Ce n’est en tout cas pas le sentiment qu’elle donne sur scène, tout entière à cet art vocal qu’elle enflamme même dans les airs les plus tendres. Elle habite littéralement chaque rôle et elle le revendique. « Pour moi, c’est la seule manière de faire ce métier, même si elle n’est pas très orthodoxe. Les chanteurs travaillent beaucoup sur leur posture afin d’éviter tous les gestes et les mouvements parasites. Et c’est ce que j’enseigne à mes étudiants au Conservatoire de Liège. Mais quand ils me voient sur scène, ils doivent se dire que je fais l’inverse de ce que je leur dis ! »

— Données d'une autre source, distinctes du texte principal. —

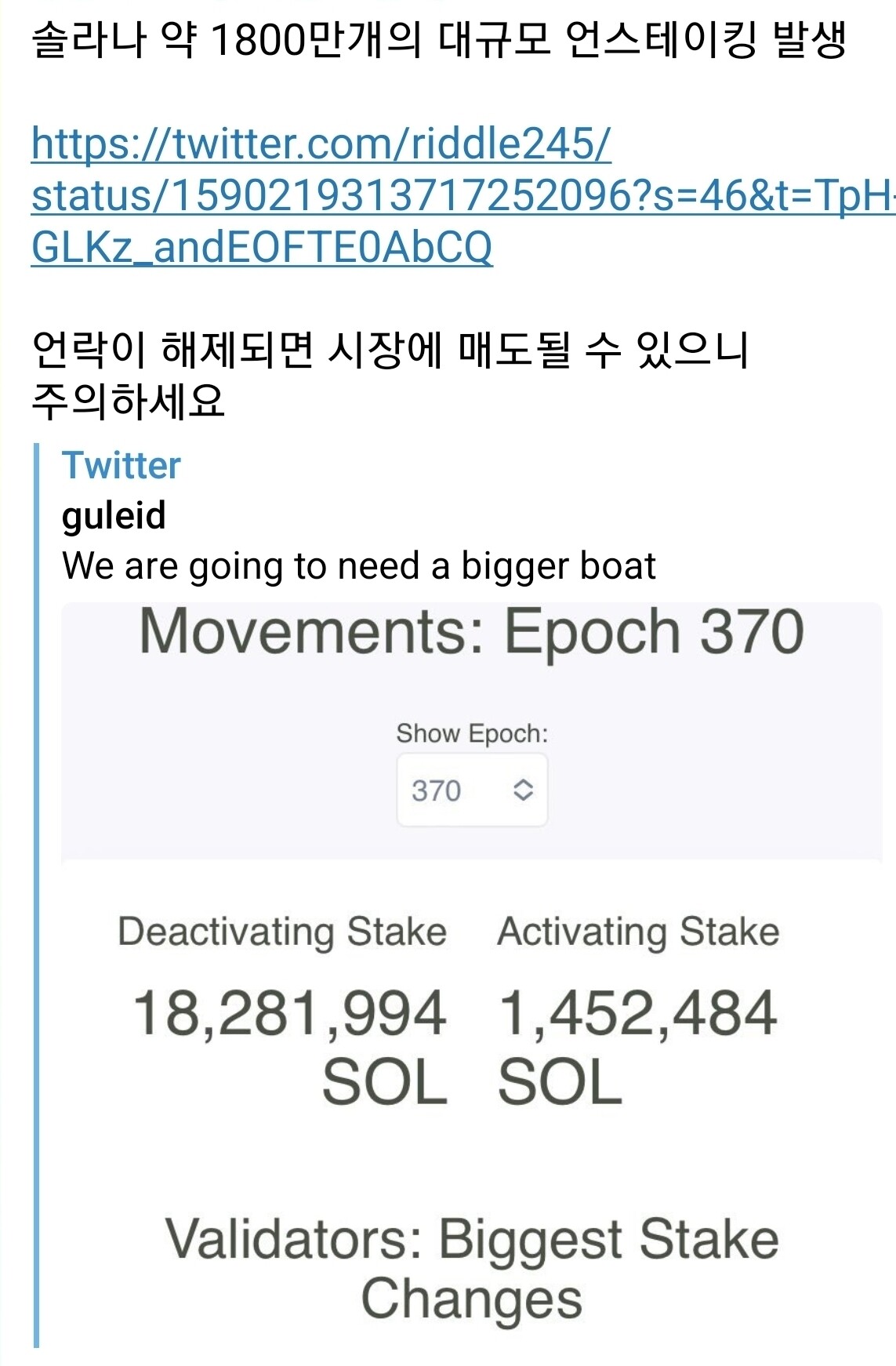Click the SOL unit under deactivating amount
The height and width of the screenshot is (1366, 896).
384,1082
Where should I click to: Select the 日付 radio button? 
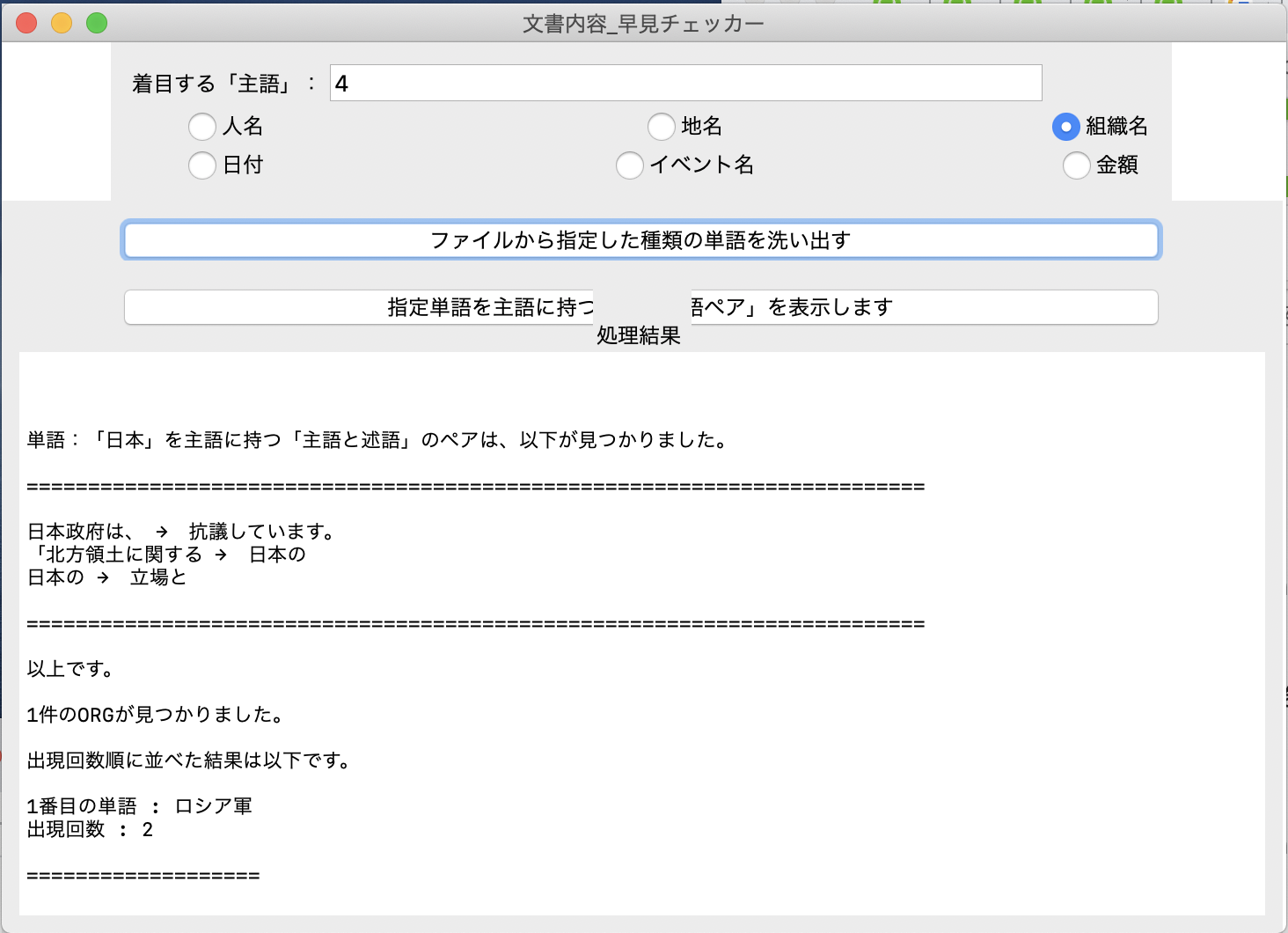(201, 165)

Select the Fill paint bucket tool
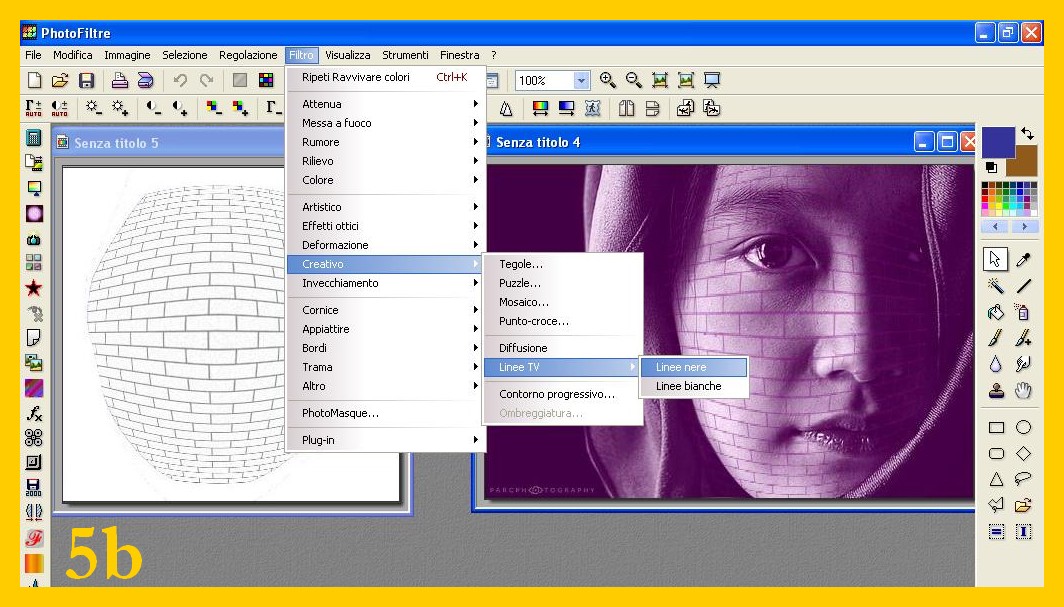click(x=995, y=313)
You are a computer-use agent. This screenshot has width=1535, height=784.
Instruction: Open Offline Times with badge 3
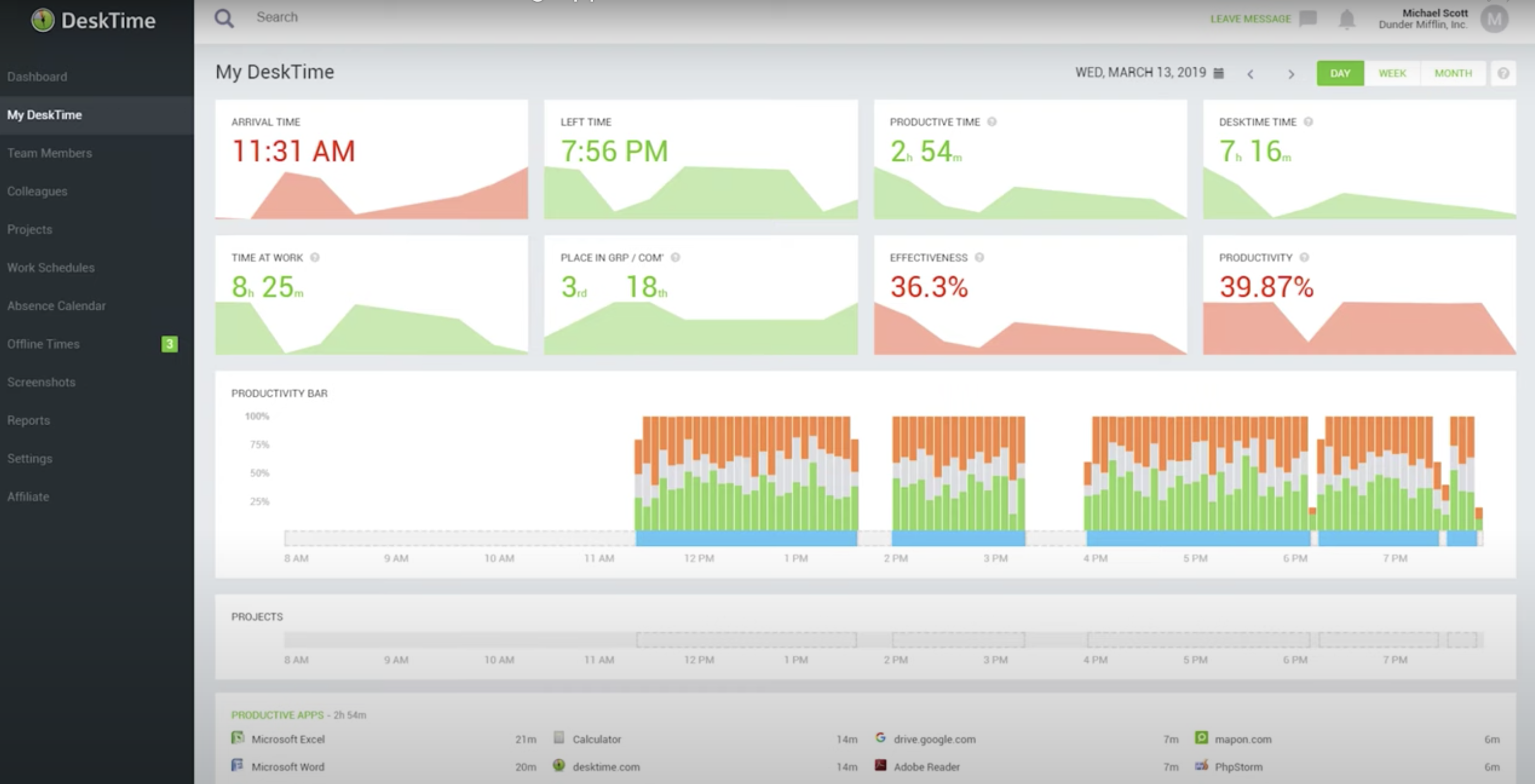coord(44,344)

Il est vrai que lorsque l’on est aussi professeure de… zumba, on est du genre à avoir la bougeotte. Dix ans déjà en effet que Céline a craqué pour cette discipline artistico-sportive aux rythmes latinos où, une fois de plus, elle se sent moteur d’une transmission. « Enseigner est un magnifique prolongement de soi », assène-t-elle, même si dans la zumba, à laquelle elle prête « une vertu antidépressive », elle ne parle qu’avec son corps. « Mais j’y trouve ce rythme que j’aime tant, ce rythme qui est aussi le propre de la musique baroque. »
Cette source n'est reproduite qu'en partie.